▸ **Data shown**:
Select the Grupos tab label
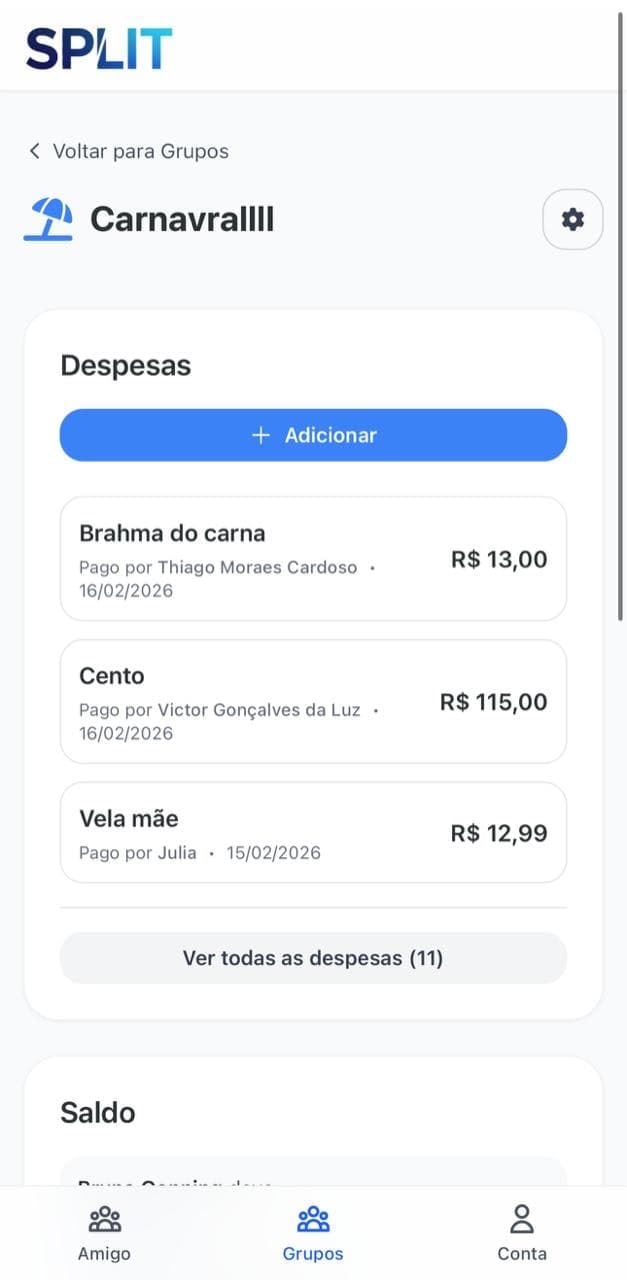 pyautogui.click(x=313, y=1253)
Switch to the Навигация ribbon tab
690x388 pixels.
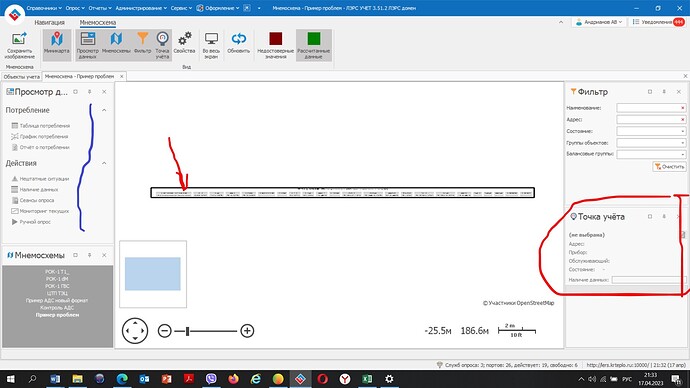click(49, 22)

▸ **Problem to solve**:
Retype all entries above verbatim; no pictures belong in the copy.

▸ **Answer box**:
Select the Grupos tab label
 pyautogui.click(x=313, y=1253)
Switch to the Навигация ribbon tab
690x388 pixels.
click(49, 22)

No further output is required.